Jean-Marc Rosier, 5 Questions pour Île en île


Jean-Marc Rosier répond aux 5 Questions pour Île en île.

Entretien de 16 minutes réalisé à Fort-de-France le 25 octobre 2011 par Thomas C. Spear.
Caméra : Janis Wilkins.

Notes de transcription (ci-dessous) : Marie Denise Grangenois.

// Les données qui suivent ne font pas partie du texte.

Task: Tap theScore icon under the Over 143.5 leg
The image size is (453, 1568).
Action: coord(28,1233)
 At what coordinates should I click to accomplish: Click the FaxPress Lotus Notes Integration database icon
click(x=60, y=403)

Dossier présentant l’auteur sur Île en île : Jean-Marc Rosier.

début – Mes influences
01:29 – Mon quartier
03:38 – Mon enfance
09:16 – Mon oeuvre
14:37 – L’insularité


Mes influences

Trois écrivains m’ont marqué, Louis-Ferdinand Céline (Voyage au bout de la nuit, Mort à crédit), Stefan Zweig (Le joueur d’échecs, la pitié dangereuse) et Romain Gary / Émile Ajar (La promesse de l’aube, La vie devant soi). Ce sont des écritures singulières, une langue qui comme le dit Céline « vous embarque dans le métro émotif ». Il y a aussi Jorge Amado (Bahia de tous les saints), Gabriel García Márquez et bien d’autres. Pour la poésie : Aimé Césaire, Saint-John Perse.

Mon quartier

Fort-de-France me fascine par son côté hétéroclite, baroque. C’est une ville où les contraires se côtoient, c’est la ville du carnaval, de l’effervescence mais c’est aussi une ville paisible, où l’on peut se promener le samedi après midi et le dimanche en levant la tête vers les balcons en fer forgé.

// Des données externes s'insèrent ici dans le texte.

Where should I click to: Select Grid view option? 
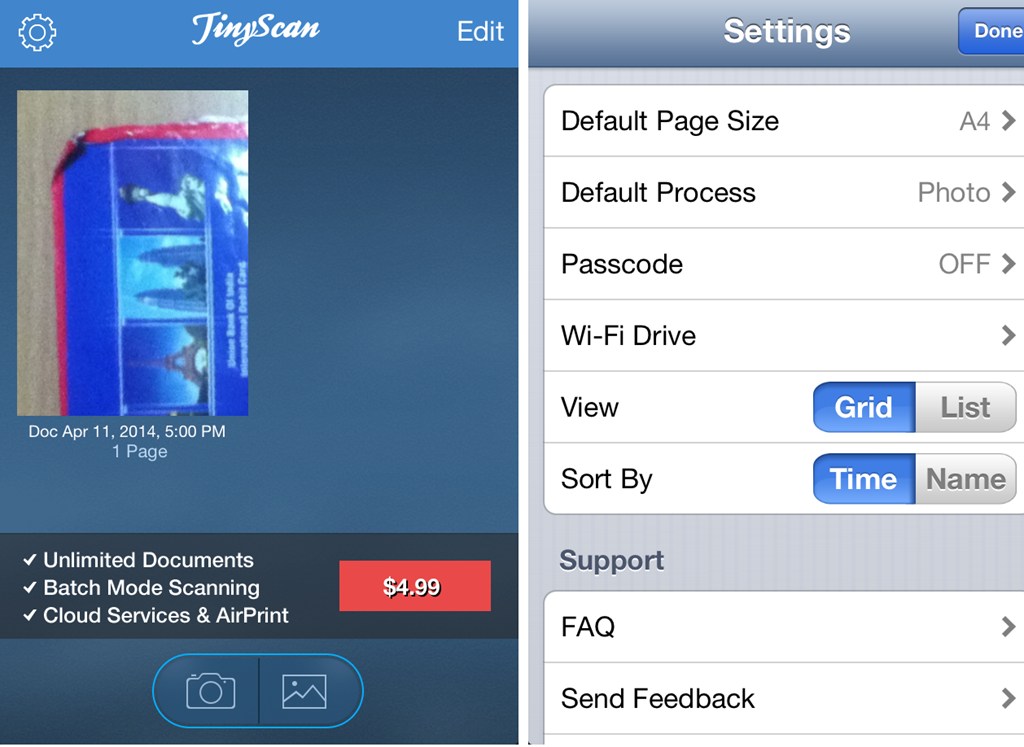(864, 407)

Cette ville unit le passé et appelle le devenir.

Fort-de-France est ma ville de prédilection pour l’écriture. J’y pose mes personnages, j’y tisse mes intrigues. Cette ville est un prétexte dont j’utilise le décor pour mieux la faire vivre. C’est une ville historique aussi où se sont livrées de nombreuses batailles.

À Fort-de-France, le quotidien s’épuise sans ressorts, c’est une ville qui appelle à la flânerie, il y fait bon vivre dans des maisons « hautes et basses » ; on y trouve des cours intérieures fabuleuses. L’imaginaire peut s’en nourrir, s’émanciper et vivre.

Mon enfance

J’ai grandi à Ducos, anciennement appelé Trou-au-chat, nom poétique, la nature avait toute sa place. Mes journées commençaient tôt, elles étaient remplies de mes promenades dans la nature. C’est une ville où tout semblait heureux, ma petite enfance s’est déroulée comme cela jusqu’à ce que je découvre la littérature, la forêt devient mon refuge pour lire Balzac, Alexandre Dumas, Enid Blyton (Le club des cinq).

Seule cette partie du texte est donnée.